Adjustment allowed may be upward or downward only, or both upward and downward.
Examples of conditions under which adjustments may be provided in fixed-price
contracts are:
i) changes in the contractor's
labor agreement rates as applied to industry or areawide (such as are
frequently found in State contracts for the purchase of coal);
ii) changes due to rapid and substantial
price fluctuations, which can be related to an accepted index (such as
contracts for gasoline, heating oils, and dental gold alloy); and
iii) in requirement contracts (subsection
(g)(3) of this Section) when a general price change applicable to all customers
occurs, or when a general price change alters the base price (such as a change
in a manufacturer's published price list or posted price to which a fixed
discount is applied pursuant to the contract to determine the contract
price).
B) If the
contract permits unilateral action by the contractor to bring about the
condition under which a price increase may occur, the OAG shall have the right
to reject the price increase and terminate without cost the future performance
of the contract.
d) Cost-Reimbursement Contracts
1) Determination Prior to Use
A) A cost-reimbursement type contract may be
used only when the Procurement Officer determines in writing that such a
contract is likely to be less costly to the OAG than any other type or that it
is impracticable to obtain otherwise the supplies, services, or
construction.
B) Reimbursement of
travel expenses in accordance with applicable travel control board regulations
is authorized without further determinations.
2) Cost Contract.

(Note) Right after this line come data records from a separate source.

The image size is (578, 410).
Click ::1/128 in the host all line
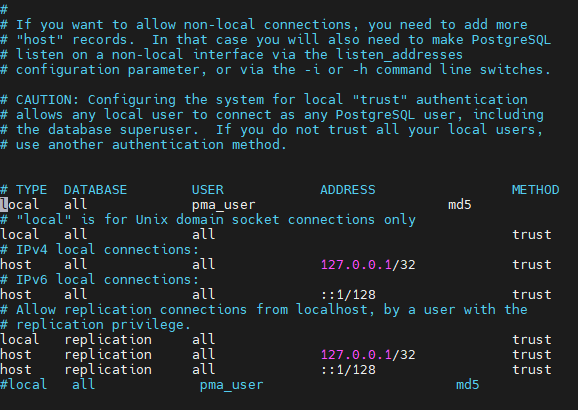click(x=348, y=295)
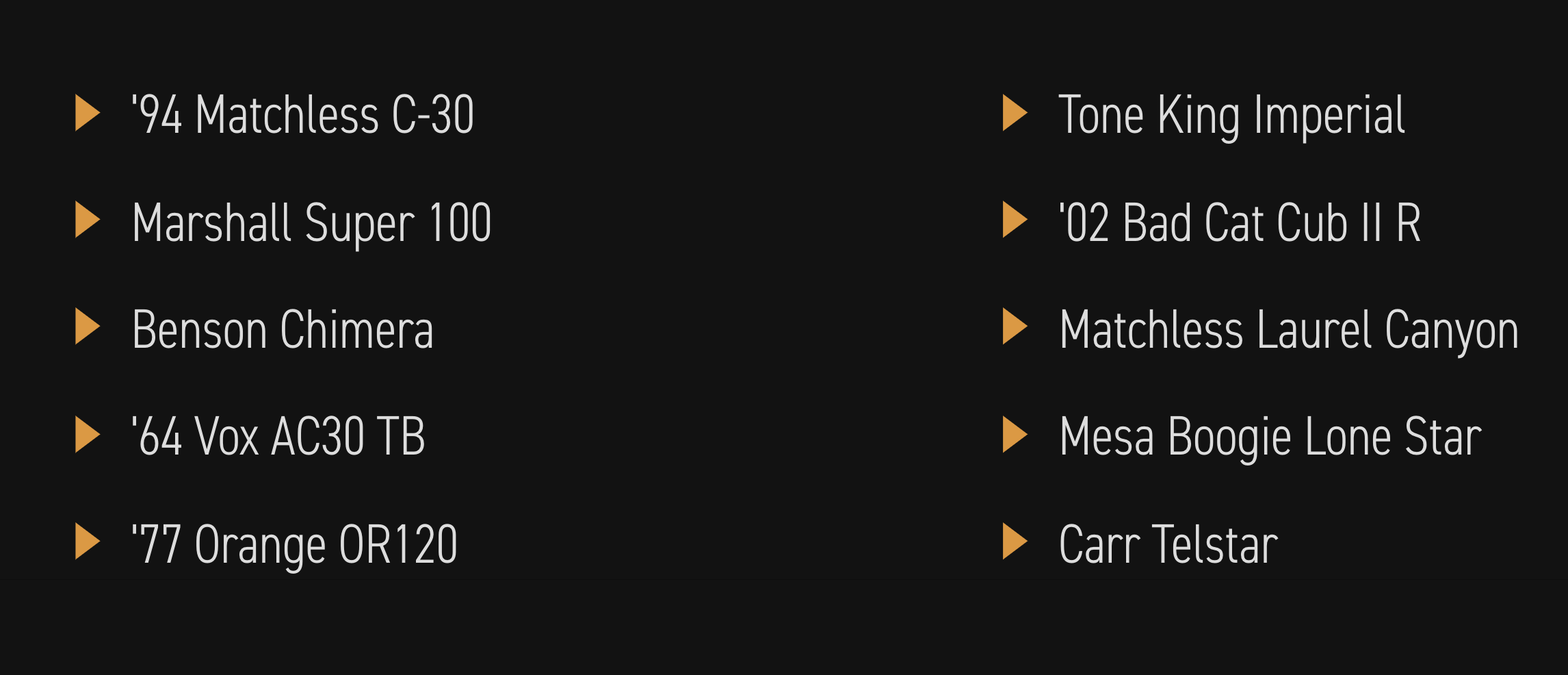Click the orange arrow beside '94 Matchless C-30
The height and width of the screenshot is (675, 1568).
point(88,113)
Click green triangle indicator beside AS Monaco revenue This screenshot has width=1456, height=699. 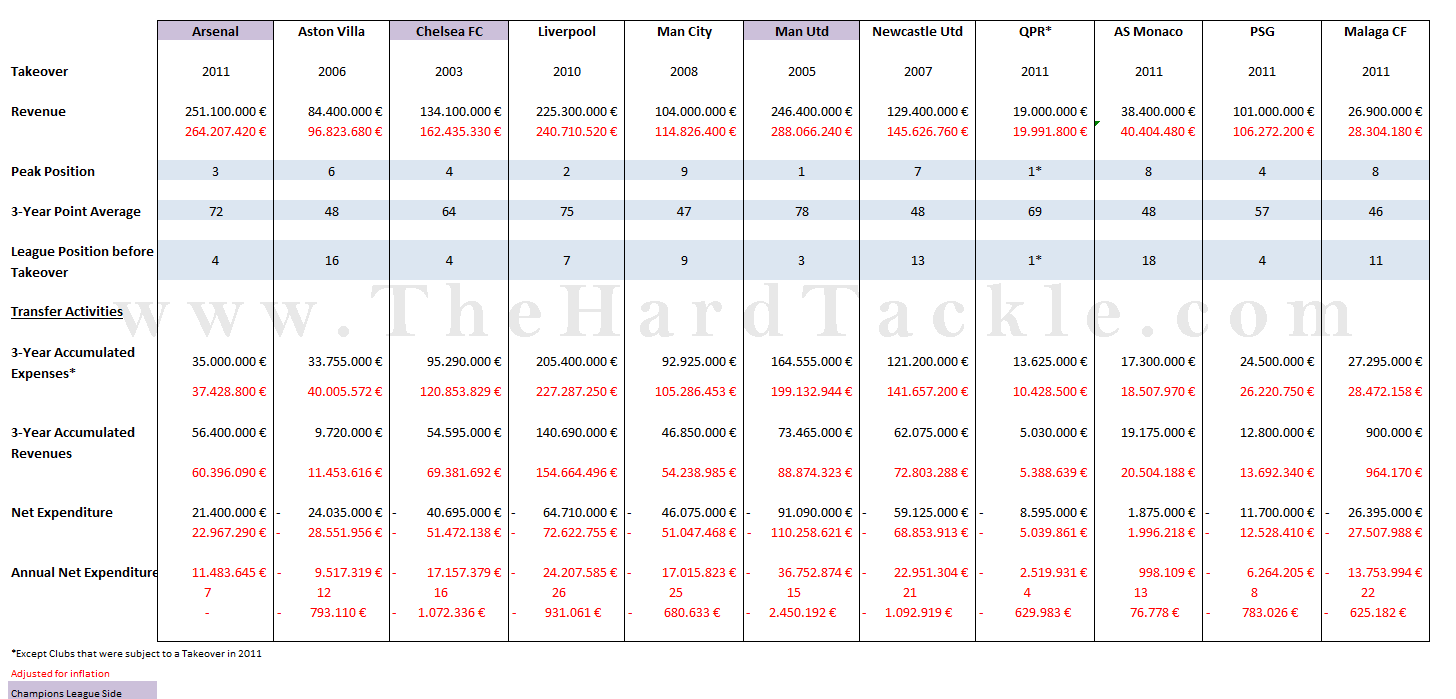point(1098,123)
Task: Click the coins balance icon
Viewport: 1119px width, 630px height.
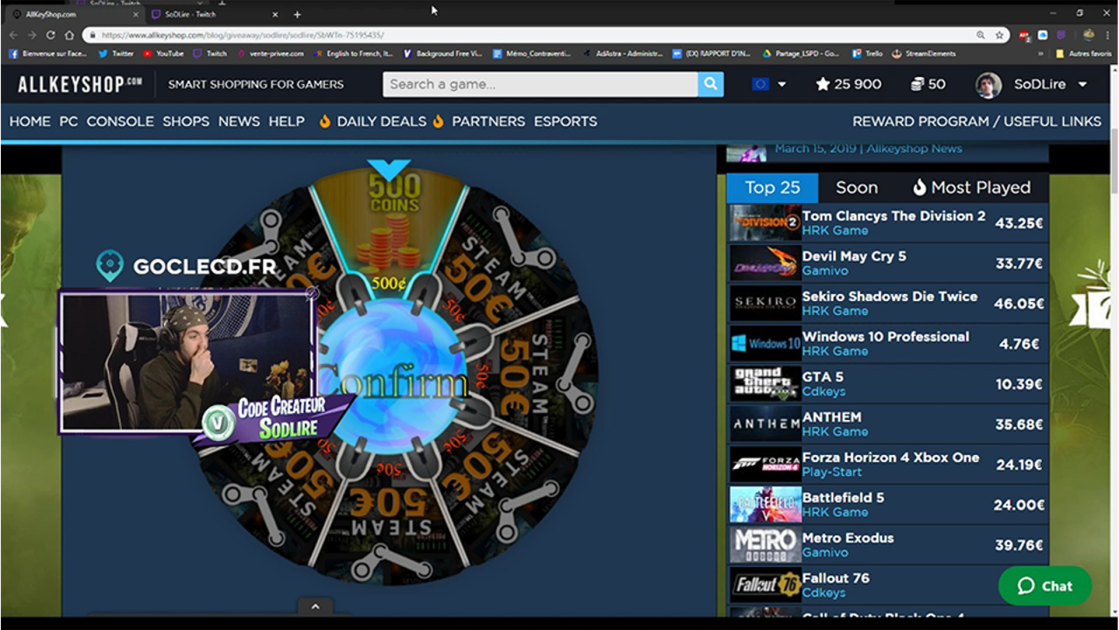Action: [x=916, y=84]
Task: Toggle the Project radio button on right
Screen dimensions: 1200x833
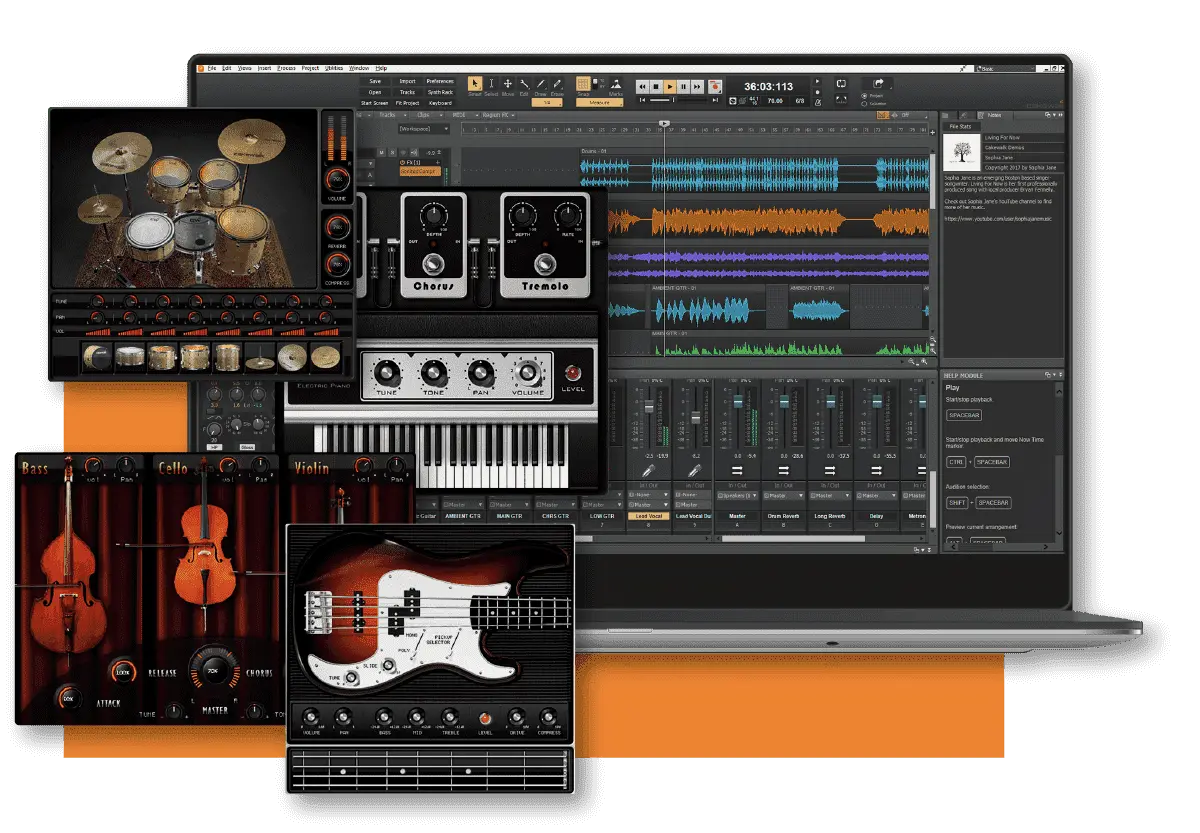Action: pos(863,96)
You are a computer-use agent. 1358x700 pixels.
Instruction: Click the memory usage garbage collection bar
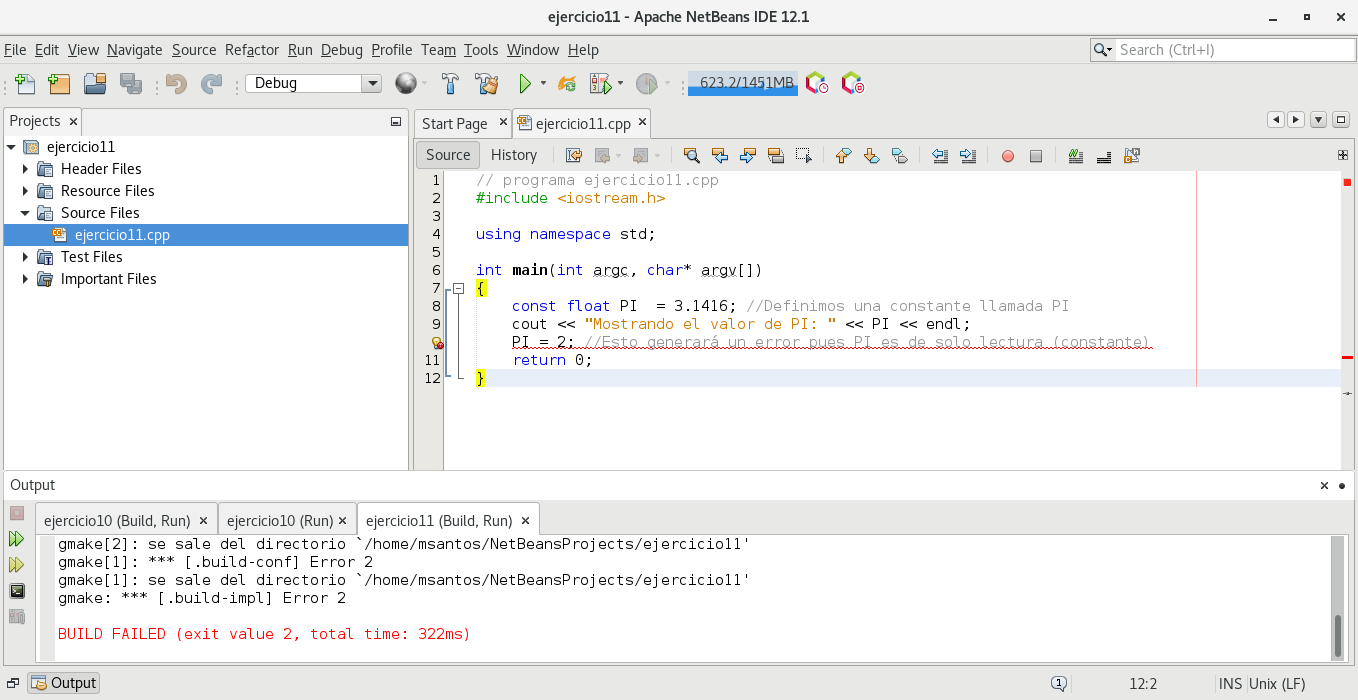pos(742,84)
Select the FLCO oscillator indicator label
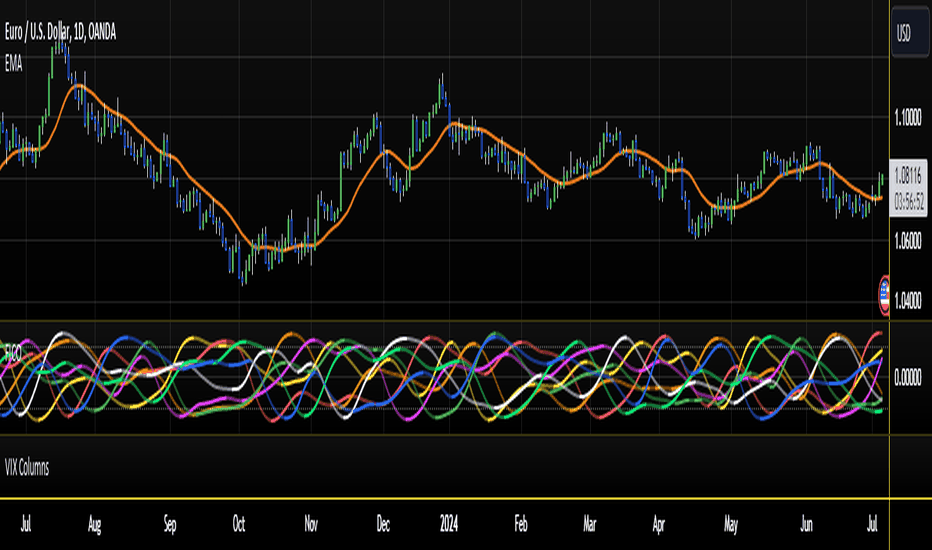This screenshot has width=932, height=550. [x=12, y=354]
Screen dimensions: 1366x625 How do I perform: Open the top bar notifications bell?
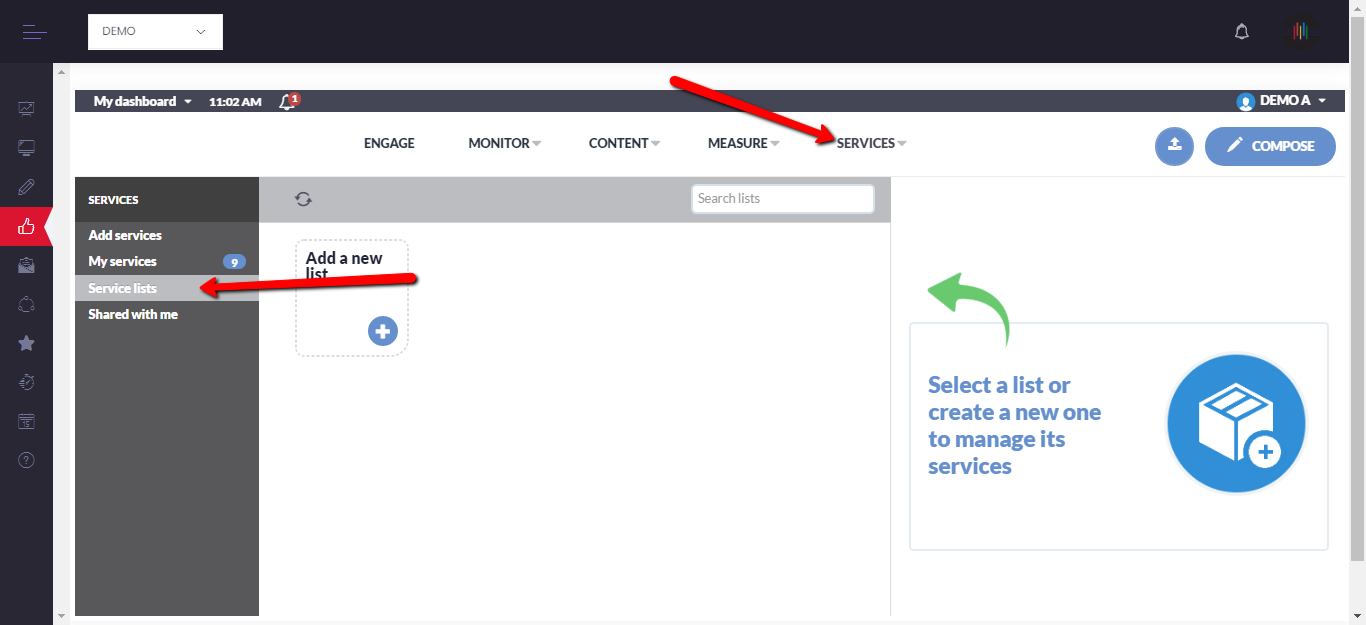point(1242,32)
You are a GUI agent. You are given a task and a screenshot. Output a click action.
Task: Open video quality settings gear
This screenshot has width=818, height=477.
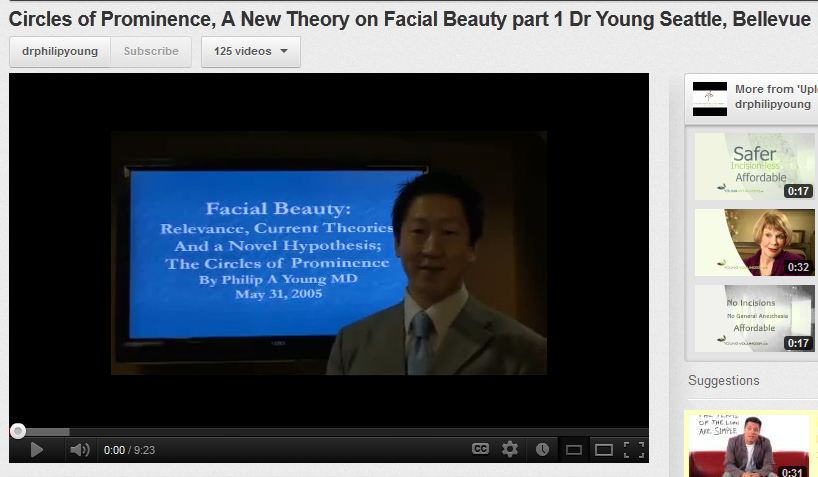[x=510, y=449]
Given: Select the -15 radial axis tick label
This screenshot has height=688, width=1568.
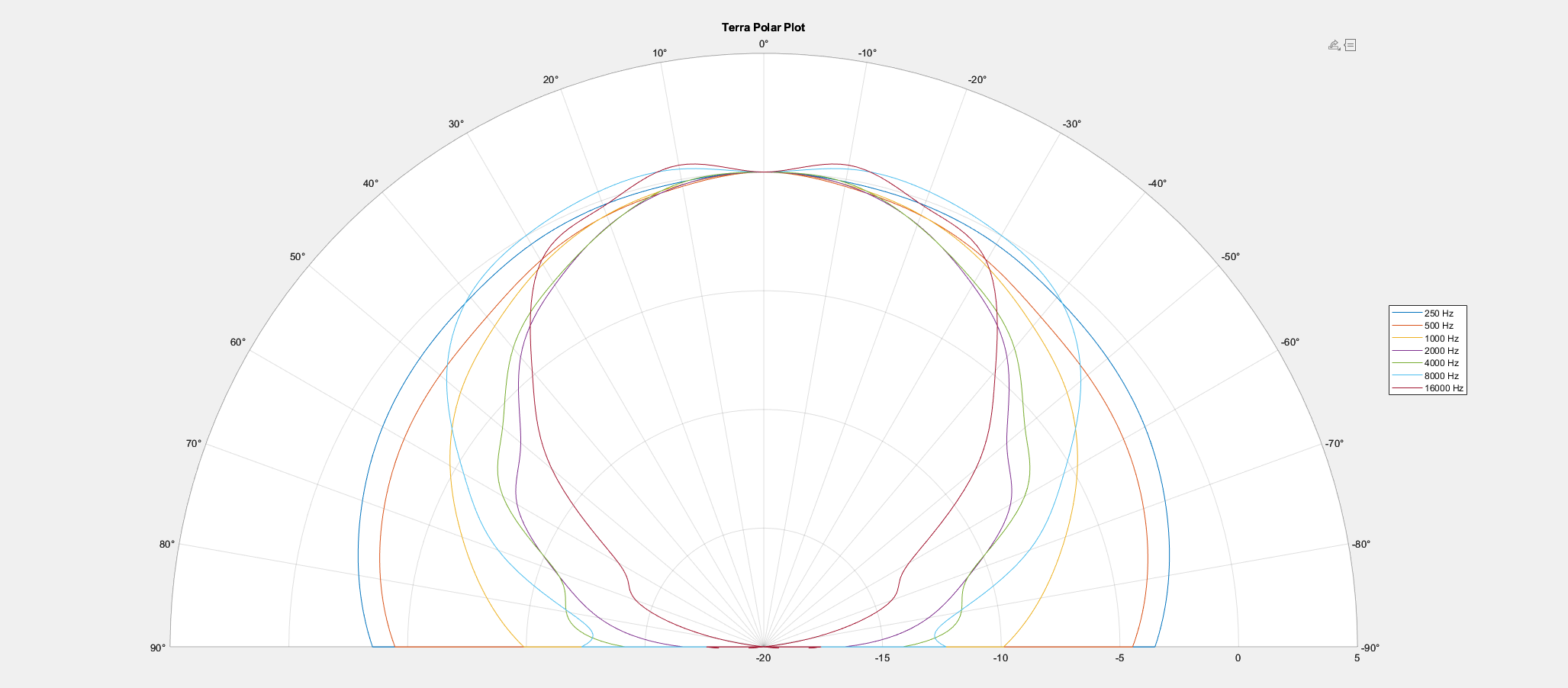Looking at the screenshot, I should tap(882, 658).
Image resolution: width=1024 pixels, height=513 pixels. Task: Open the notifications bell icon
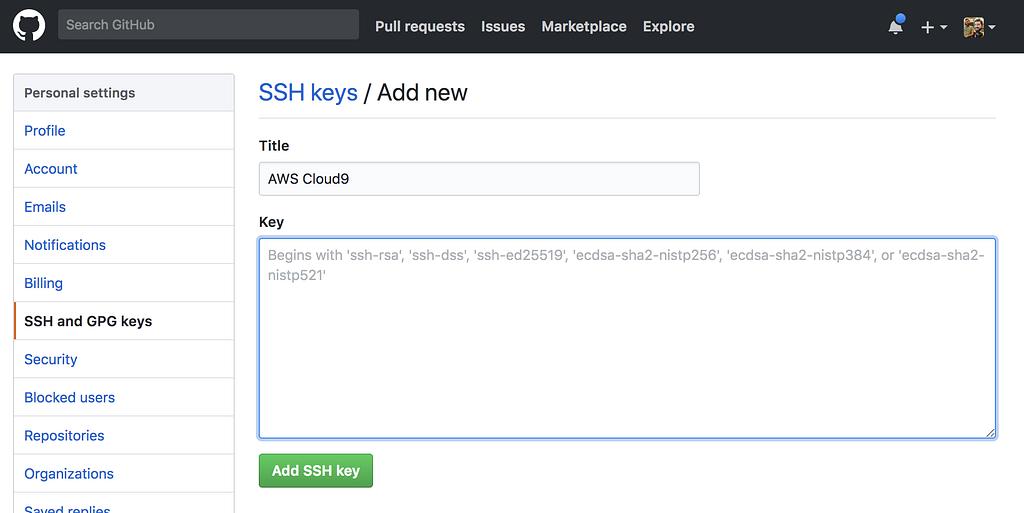click(x=895, y=27)
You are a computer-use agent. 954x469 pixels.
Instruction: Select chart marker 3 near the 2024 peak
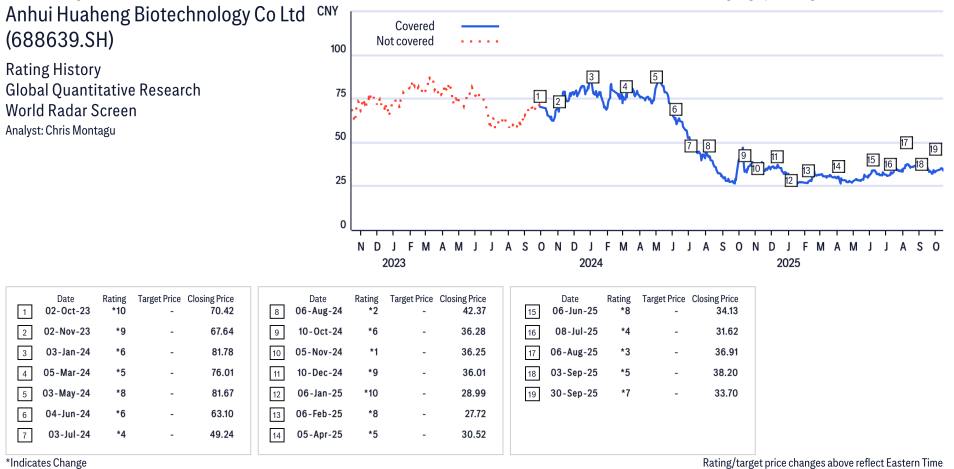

A cost contract provides
that the contractor will be reimbursed for allowable costs incurred in
performing the contract, but will not receive a fee.
3) Cost-Plus-Fixed-Fee Contract. This is a
cost-reimbursement type contract that provides for payment to the contractor of
an agreed fixed fee in addition to reimbursement of allowable incurred costs.
The fee is established at the time of contract award and does not vary if the
actual cost of contract performance is greater or less than the initial
estimated cost established for such work. Thus, the fee is fixed but not the
contract amount because the final contract amount will depend on the allowable
costs reimbursed. The fee is subject to adjustment only if the contract is
modified to provide for an increase or decrease in the scope of work specified
in the contract. The cost-plus-fixed-fee contract can be either a Completion
Form or Term Form.
4) Cost
Incentive Contracts
A) General. A
cost-incentive type of contract provides for the reimbursement to the
contractor of allowable costs incurred up to the ceiling amount and establishes
a formula whereby the contractor is rewarded for performing at less than target
cost (that is, the parties' agreed best estimate of the cost of performing the
contract will vary inversely with the actual, allowable costs of performance
and consequently is dependent on how effectively the contractor controls cost
in the performance of the contract).
B) Fixed-Price Cost-Incentive Contract. In a
fixed-price cost-incentive contract, the parties establish at the outset a
target cost, a target profit (that is, the profit that will be paid if the
actual cost of performance equals the target cost), a formula that provides a
percentage increase or decrease of the target profit depending on whether the
actual cost of performance is less than or exceeds the target cost, and a
ceiling price. After performance of the contract, the actual cost of
performance is arrived at based on the total incurred allowable costs as
provided in the contract. The final contract price is then established in
accordance with the formula using the actual cost of performance. The final
contract price may not exceed the ceiling price. The contractor is obligated to
complete performance of the contract, and, if actual costs exceed the ceiling
price, the contractor will suffer the loss.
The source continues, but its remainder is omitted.